• EXERCISE SET:
1 - Revise the Bezzerwizzer rules starting with "The first team" and going on through "the answer wrong.", changing "attacking team" to "challenging team".
2 - In the Bezzerwizzer rules, how far does a team move for every point it scores?

• SOURCE TEXT:
★ ★ ★
Players are split up into teams, most of the time playing separately. Each team selects a playing piece and takes two Bezzerwizzer tiles (denoted by the letter b) and one Zwap (denoted by the letter z) tile of the same color.
Each team then draws four category tiles (see picture above) at random from the bag, and places them on their tile board in order of preference. Each question has a point value determined by the number of dots above it. For example a team may pick the tiles Music, Film, Food and Politics. If they are confident at getting a question in one subject right they would put it on the fourth square on the board (scoring four points for a correct answer). There is no obvious varying difficulty between questions. Tiles cannot swap positions after being put down.
The team that plays first is chosen randomly by picking one playing piece from the bag - the owner of the playing piece goes first, though going first has no real advantage.
For every point scored a team moves forward one square.
Play goes in a clockwise direction from the team who plays first. The team will be asked their one point question first based on the topic they put on their board. The team answers the question and score the corresponding number of points if they answer correctly. An incorrect answer has no penalty. During their team's turn a team may use their Zwap tile. This allows this team to swap any two tiles (once those questions haven't been asked in that round). They may swap two tiles between any two teams or swap the two tiles of the same team (including their own) to produce a different order. Teams may play one tile during a round.
After all questions have been asked once - this will be 16 questions if four teams are playing - the round ends. The game continues as normal after four category tiles are picked again.
The first team to reach the finish - and therefore get round the board once - can be declared the winner. Provided that another team doesn't also in the same round.
If a defending team is situated on the home stretch (within the last 5 squares of the board), another attacking team may force them to go backwards. This is done by playing a Bezzerwizzer tile, which may choose to move the defending team's piece backwards (the same number of points) instead of moving forwards themselves. Assuming that the attacking team gets the answer correct and the defending team gets the answer wrong.
If two or more teams finish in the same round then sudden death occurs. Each team takes one playing piece out of the bag and gets a single question on that. If that team is wrong they are out. Teams may only remain in sudden death if they get their question right or all teams in sudden death get their question wrong. The last team in, is declared the winner.
★ ★ ★
• PROVIDED MATERIAL:
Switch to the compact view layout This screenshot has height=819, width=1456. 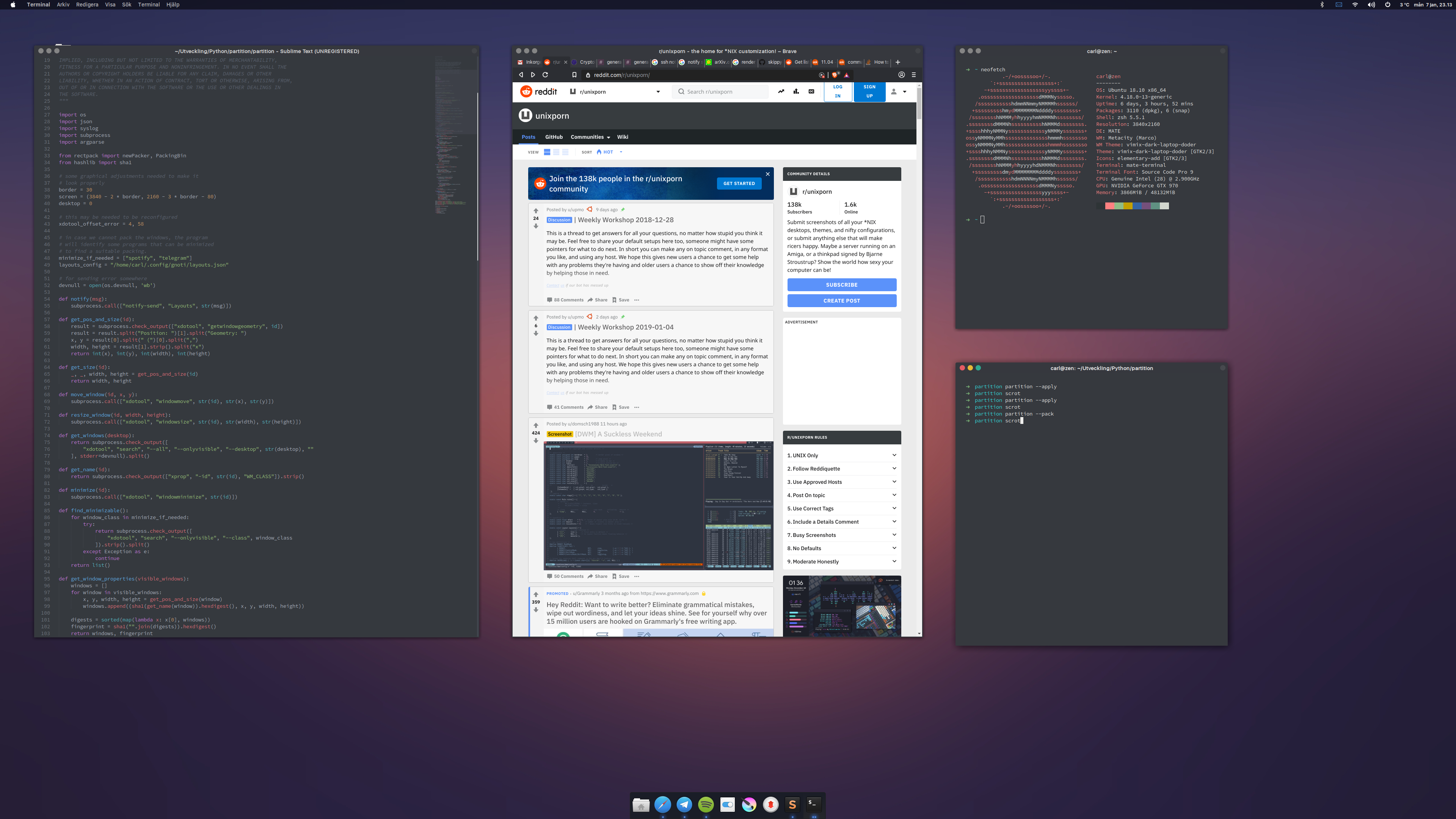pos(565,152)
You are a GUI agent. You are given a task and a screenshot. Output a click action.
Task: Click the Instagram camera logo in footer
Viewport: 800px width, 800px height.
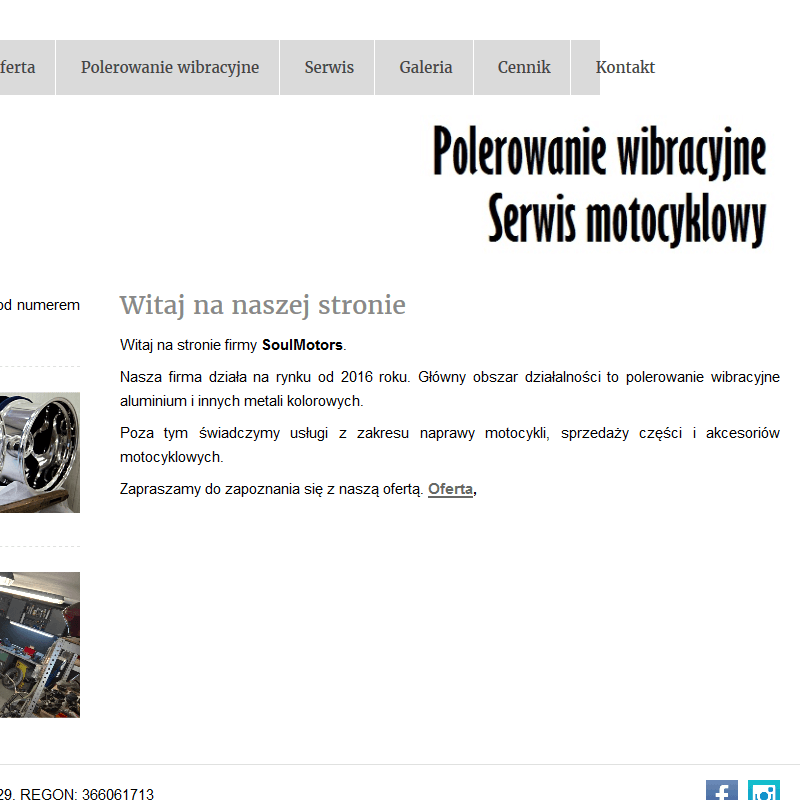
★ ★ ★
• RESULTS FOR THE EXERCISE:
1 -
The first team to reach the finish - and therefore get round the board once - can be declared the winner. Provided that another team doesn't also in the same round.
If a defending team is situated on the home stretch (within the last 5 squares of the board), another challenging team may force them to go backwards. This is done by playing a Bezzerwizzer tile, which may choose to move the defending team's piece backwards (the same number of points) instead of moving forwards themselves. Assuming that the challenging team gets the answer correct and the defending team gets the answer wrong.

2 - One square forward.